* _What is being asked_
A faithful copy of the whole listing is the goal. Match it exactly.
┌─ Exercise data
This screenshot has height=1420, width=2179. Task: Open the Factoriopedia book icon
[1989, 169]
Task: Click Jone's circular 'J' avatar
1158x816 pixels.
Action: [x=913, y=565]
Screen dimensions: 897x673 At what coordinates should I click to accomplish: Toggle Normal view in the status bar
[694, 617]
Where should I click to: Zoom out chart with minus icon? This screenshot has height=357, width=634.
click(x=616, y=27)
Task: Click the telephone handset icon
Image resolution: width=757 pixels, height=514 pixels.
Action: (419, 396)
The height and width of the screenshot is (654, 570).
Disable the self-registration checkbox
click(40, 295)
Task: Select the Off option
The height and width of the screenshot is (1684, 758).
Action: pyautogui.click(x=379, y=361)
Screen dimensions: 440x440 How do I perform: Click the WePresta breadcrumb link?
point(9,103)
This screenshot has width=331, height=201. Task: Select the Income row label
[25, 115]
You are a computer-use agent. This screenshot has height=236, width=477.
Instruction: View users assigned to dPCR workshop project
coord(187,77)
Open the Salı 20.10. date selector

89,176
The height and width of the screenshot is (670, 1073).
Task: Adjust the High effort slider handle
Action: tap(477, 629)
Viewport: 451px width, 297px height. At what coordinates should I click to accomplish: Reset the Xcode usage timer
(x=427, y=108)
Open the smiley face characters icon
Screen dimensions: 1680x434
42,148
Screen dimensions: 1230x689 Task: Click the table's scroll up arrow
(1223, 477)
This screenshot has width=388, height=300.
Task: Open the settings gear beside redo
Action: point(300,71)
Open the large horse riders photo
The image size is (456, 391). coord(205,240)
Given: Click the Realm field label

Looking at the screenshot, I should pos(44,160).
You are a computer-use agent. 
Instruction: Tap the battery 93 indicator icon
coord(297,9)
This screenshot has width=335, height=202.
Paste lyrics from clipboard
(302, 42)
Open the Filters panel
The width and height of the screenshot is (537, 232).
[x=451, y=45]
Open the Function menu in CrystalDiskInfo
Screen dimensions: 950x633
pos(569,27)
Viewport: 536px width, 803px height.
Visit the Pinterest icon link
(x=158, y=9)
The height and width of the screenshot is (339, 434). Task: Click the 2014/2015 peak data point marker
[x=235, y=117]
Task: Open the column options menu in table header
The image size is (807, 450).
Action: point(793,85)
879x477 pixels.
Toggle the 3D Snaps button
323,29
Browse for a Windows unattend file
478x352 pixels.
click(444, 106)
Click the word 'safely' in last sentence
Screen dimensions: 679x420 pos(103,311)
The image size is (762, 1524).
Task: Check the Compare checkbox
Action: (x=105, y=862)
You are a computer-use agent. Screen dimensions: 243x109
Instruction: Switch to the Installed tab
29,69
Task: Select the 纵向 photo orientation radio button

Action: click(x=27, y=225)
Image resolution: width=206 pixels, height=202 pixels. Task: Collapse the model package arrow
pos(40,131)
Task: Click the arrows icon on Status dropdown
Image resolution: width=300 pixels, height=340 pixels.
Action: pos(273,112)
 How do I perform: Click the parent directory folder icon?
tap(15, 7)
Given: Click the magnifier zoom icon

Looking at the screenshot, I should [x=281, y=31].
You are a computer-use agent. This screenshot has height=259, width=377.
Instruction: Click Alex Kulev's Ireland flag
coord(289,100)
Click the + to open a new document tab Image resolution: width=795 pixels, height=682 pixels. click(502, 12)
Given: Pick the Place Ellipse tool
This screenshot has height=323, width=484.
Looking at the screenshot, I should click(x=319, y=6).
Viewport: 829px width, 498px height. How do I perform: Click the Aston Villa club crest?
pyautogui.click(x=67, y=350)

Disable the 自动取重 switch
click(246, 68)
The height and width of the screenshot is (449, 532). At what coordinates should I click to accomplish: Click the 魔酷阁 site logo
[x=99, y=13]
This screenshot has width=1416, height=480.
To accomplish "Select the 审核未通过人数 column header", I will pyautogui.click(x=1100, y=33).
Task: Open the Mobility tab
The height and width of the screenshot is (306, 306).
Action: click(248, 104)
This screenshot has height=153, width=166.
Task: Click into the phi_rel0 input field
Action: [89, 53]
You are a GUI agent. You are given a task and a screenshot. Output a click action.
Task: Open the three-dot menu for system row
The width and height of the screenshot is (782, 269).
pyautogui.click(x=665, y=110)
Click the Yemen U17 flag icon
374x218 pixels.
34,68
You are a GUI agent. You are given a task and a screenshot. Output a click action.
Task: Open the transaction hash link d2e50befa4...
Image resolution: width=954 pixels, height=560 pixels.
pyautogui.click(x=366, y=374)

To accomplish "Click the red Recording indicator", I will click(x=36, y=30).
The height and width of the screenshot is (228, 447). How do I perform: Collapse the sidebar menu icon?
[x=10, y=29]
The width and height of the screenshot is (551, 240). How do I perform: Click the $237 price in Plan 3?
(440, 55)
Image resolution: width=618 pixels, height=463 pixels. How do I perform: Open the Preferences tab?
└─
* _Expected answer_
This screenshot has height=1420, width=2179. Task: Open the Factoriopedia book icon
[1989, 169]
Task: Click Jone's circular 'J' avatar
1158x816 pixels.
Action: [x=913, y=565]
Screen dimensions: 897x673 At what coordinates should I click to accomplish: Toggle Normal view in the status bar
[694, 617]
Where should I click to: Zoom out chart with minus icon? This screenshot has height=357, width=634.
click(x=616, y=27)
Task: Click the telephone handset icon
Image resolution: width=757 pixels, height=514 pixels.
Action: (419, 396)
The height and width of the screenshot is (654, 570).
Disable the self-registration checkbox
click(40, 295)
Task: Select the Off option
The height and width of the screenshot is (1684, 758).
Action: pyautogui.click(x=379, y=361)
Screen dimensions: 440x440 How do I perform: Click the WePresta breadcrumb link?
point(9,103)
This screenshot has width=331, height=201. Task: Select the Income row label
[25, 115]
You are a computer-use agent. This screenshot has height=236, width=477.
Instruction: View users assigned to dPCR workshop project
coord(187,77)
Open the Salı 20.10. date selector

89,176
The height and width of the screenshot is (670, 1073).
Task: Adjust the High effort slider handle
Action: tap(477, 629)
Viewport: 451px width, 297px height. At what coordinates should I click to accomplish: Reset the Xcode usage timer
(x=427, y=108)
Open the smiley face characters icon
Screen dimensions: 1680x434
42,148
Screen dimensions: 1230x689 Task: Click the table's scroll up arrow
(1223, 477)
This screenshot has width=388, height=300.
Task: Open the settings gear beside redo
Action: point(300,71)
Open the large horse riders photo
The image size is (456, 391). coord(205,240)
Given: Click the Realm field label

Looking at the screenshot, I should pos(44,160).
You are a computer-use agent. 
Instruction: Tap the battery 93 indicator icon
coord(297,9)
This screenshot has width=335, height=202.
Paste lyrics from clipboard
(302, 42)
Open the Filters panel
The width and height of the screenshot is (537, 232).
[x=451, y=45]
Open the Function menu in CrystalDiskInfo
Screen dimensions: 950x633
pos(569,27)
Viewport: 536px width, 803px height.
Visit the Pinterest icon link
(x=158, y=9)
The height and width of the screenshot is (339, 434). Task: Click the 2014/2015 peak data point marker
[x=235, y=117]
Task: Open the column options menu in table header
The image size is (807, 450).
Action: point(793,85)
879x477 pixels.
Toggle the 3D Snaps button
323,29
Browse for a Windows unattend file
478x352 pixels.
click(444, 106)
Click the word 'safely' in last sentence
Screen dimensions: 679x420 pos(103,311)
The image size is (762, 1524).
Task: Check the Compare checkbox
Action: (x=105, y=862)
You are a computer-use agent. Screen dimensions: 243x109
Instruction: Switch to the Installed tab
29,69
Task: Select the 纵向 photo orientation radio button

Action: click(x=27, y=225)
Image resolution: width=206 pixels, height=202 pixels. Task: Collapse the model package arrow
pos(40,131)
Task: Click the arrows icon on Status dropdown
Image resolution: width=300 pixels, height=340 pixels.
Action: pos(273,112)
 How do I perform: Click the parent directory folder icon?
tap(15, 7)
Given: Click the magnifier zoom icon

Looking at the screenshot, I should [x=281, y=31].
You are a computer-use agent. This screenshot has height=259, width=377.
Instruction: Click Alex Kulev's Ireland flag
coord(289,100)
Click the + to open a new document tab Image resolution: width=795 pixels, height=682 pixels. click(502, 12)
Given: Pick the Place Ellipse tool
This screenshot has height=323, width=484.
Looking at the screenshot, I should click(x=319, y=6).
Viewport: 829px width, 498px height. How do I perform: Click the Aston Villa club crest?
pyautogui.click(x=67, y=350)

Disable the 自动取重 switch
click(246, 68)
The height and width of the screenshot is (449, 532). At what coordinates should I click to accomplish: Click the 魔酷阁 site logo
[x=99, y=13]
This screenshot has width=1416, height=480.
To accomplish "Select the 审核未通过人数 column header", I will pyautogui.click(x=1100, y=33).
Task: Open the Mobility tab
The height and width of the screenshot is (306, 306).
Action: click(248, 104)
This screenshot has height=153, width=166.
Task: Click into the phi_rel0 input field
Action: [89, 53]
You are a GUI agent. You are given a task and a screenshot. Output a click action.
Task: Open the three-dot menu for system row
The width and height of the screenshot is (782, 269).
pyautogui.click(x=665, y=110)
Click the Yemen U17 flag icon
374x218 pixels.
34,68
You are a GUI agent. You are given a task and a screenshot. Output a click action.
Task: Open the transaction hash link d2e50befa4...
Image resolution: width=954 pixels, height=560 pixels.
pyautogui.click(x=366, y=374)

To accomplish "Click the red Recording indicator", I will click(x=36, y=30).
The height and width of the screenshot is (228, 447). How do I perform: Collapse the sidebar menu icon?
[x=10, y=29]
The width and height of the screenshot is (551, 240). How do I perform: Click the $237 price in Plan 3?
(440, 55)
Image resolution: width=618 pixels, height=463 pixels. How do I perform: Open the Preferences tab?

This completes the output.